The rising sun was the symbol of World War 1 Latvian riflemen regiment within the Russian Imperial forces. As the independence was achieved during World War 1, memories of the battles were still potent enough to warrant its inclusion.
The coat of arms has multiple versions (from smaller to largest), and the larger versions also includes a flag-colored ribbon and oak leafs (national tree) under the shield.
National anthem of Latvia
Latvian national anthem is a hymn “Dievs, svētī Latviju!” (“God Bless Latvia”) by Kārlis Baumanis.
|Dievs, svētī Latviju!
by Kārlis BaumanisDievs, svētī Latviju!
Mūs’ dārgo tēviju
Svētī jel Latviju
Ak, svētī jel to! (repeat)
Kur latvju meitas zied
|God bless Latvia
English translation ©Augustinas Žemaitis.God Bless Latvia!
Our dear Fatherland
Oh, bless it!
Where the Latvian daughters are pretty
As the hymn was composed while Latvia was deep under Russian Imperial rule, word “Baltic [sea coast]” was used to be sung instead of Latvia, that way avoiding a ban on the song.
Other symbols of Latvia
Freedom Monument of Riga itself is a potent symbol, both as a place for key national festivals and as an embodiment of Latvia. The fact that it was one of very few Latvian monuments not to be demolished by the Soviets likely increased its importance to the national psyche. Three stars symbol forms part of the composition.
Swastica has been used extensively in Latvia since prehistoric times. It was prevalent in pre-WW2 Latvian symbolism, often associated with Latvian folk culture.

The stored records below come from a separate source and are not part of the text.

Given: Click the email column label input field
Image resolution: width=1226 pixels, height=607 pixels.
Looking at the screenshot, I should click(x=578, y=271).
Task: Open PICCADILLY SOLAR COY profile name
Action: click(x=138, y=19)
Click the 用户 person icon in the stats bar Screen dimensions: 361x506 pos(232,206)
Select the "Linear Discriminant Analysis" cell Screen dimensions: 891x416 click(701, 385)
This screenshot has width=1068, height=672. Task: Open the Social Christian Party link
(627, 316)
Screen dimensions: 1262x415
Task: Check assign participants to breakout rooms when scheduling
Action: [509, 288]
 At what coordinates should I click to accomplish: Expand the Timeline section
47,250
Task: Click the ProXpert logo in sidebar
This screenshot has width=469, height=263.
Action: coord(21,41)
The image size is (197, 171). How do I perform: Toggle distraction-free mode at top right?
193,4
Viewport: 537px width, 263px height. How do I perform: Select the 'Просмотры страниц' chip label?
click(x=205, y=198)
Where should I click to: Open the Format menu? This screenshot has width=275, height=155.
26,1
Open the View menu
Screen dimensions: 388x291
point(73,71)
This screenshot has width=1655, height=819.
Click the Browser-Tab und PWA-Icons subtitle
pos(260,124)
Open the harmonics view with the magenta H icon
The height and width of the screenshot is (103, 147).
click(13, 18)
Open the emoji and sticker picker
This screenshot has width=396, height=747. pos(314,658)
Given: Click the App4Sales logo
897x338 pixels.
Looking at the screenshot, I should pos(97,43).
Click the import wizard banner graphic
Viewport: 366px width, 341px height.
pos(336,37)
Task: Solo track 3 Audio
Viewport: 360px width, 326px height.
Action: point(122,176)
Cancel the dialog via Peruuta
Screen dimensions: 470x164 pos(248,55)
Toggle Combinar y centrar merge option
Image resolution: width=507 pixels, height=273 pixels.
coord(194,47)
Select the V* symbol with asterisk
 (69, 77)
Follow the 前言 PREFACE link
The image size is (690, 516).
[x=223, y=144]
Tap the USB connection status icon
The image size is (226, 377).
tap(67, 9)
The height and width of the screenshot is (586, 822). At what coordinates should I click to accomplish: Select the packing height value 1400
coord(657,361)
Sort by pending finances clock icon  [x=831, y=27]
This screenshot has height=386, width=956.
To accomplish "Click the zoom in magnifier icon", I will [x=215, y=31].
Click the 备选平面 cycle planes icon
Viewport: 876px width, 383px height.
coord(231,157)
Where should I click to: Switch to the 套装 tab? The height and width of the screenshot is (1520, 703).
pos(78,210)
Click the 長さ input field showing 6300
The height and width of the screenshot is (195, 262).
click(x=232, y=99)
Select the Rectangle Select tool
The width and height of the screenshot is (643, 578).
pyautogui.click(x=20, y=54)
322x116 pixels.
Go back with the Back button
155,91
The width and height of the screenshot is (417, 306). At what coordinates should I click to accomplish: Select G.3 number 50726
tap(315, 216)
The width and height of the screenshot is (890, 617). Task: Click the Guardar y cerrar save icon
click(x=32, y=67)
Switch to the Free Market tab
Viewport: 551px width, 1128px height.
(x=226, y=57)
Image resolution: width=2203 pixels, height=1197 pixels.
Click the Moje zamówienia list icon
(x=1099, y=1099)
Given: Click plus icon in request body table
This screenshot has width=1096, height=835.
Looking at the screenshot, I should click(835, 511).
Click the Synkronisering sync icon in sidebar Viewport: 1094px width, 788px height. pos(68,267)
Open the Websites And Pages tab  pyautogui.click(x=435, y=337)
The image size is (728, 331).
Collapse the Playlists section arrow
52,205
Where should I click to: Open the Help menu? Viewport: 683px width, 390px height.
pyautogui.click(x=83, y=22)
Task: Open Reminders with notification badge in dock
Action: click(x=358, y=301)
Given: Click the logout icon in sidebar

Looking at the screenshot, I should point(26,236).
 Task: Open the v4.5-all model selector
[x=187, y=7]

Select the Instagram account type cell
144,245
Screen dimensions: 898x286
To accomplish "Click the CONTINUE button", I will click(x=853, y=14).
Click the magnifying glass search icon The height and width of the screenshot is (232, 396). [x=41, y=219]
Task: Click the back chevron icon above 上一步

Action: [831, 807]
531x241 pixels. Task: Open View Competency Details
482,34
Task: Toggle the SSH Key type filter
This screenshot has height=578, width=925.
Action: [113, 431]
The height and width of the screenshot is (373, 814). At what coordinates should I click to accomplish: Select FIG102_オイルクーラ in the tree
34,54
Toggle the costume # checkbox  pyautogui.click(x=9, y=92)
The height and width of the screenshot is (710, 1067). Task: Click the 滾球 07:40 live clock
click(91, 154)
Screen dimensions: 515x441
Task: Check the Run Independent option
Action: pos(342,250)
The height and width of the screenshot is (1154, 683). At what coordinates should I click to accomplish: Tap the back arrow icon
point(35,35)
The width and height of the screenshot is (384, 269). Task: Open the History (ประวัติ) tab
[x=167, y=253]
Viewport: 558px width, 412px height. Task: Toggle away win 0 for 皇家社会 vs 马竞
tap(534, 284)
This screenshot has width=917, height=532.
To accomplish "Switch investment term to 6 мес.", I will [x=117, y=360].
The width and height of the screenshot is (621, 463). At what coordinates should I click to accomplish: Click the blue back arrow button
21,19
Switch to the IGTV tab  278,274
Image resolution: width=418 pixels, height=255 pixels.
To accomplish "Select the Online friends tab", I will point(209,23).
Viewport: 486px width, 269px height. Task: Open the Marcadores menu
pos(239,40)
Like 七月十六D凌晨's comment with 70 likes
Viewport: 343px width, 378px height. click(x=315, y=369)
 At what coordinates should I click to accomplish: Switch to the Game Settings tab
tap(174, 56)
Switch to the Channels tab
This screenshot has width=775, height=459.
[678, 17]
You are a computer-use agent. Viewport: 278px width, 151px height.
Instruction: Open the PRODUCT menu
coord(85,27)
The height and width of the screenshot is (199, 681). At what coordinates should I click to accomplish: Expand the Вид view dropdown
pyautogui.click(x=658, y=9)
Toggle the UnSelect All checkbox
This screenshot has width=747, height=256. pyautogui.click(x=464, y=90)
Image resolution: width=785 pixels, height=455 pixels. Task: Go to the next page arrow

Banned by the Soviet Union together with all the patriotic symbols, swastika saw just a limited return after independence, as non-locals often mistakenly associate it with Nazism. Many Latvians believe that “swastika should be reclaimed” but to avoid misunderstandings they sometimes use more stylized forms of the symbol today.
Other things and practices held as “national” by significant parts of society (none of these – except for language – are enshrined in law so its purely traditional):
National bird: White wagtail
National tree: Oak and linden
National flower: Daisy
National insect: Ladybird
National language: Latvian
National religion: Christianity (Lutheranism and Catholicism)
National sport: Ice hockey
National alcoholic beverage: Riga’s Balsams
National “mineral” (jewelry): Amber
Latvian folk costume is used today mainly when singing folk songs, but it is nevertheless a potent national symbol.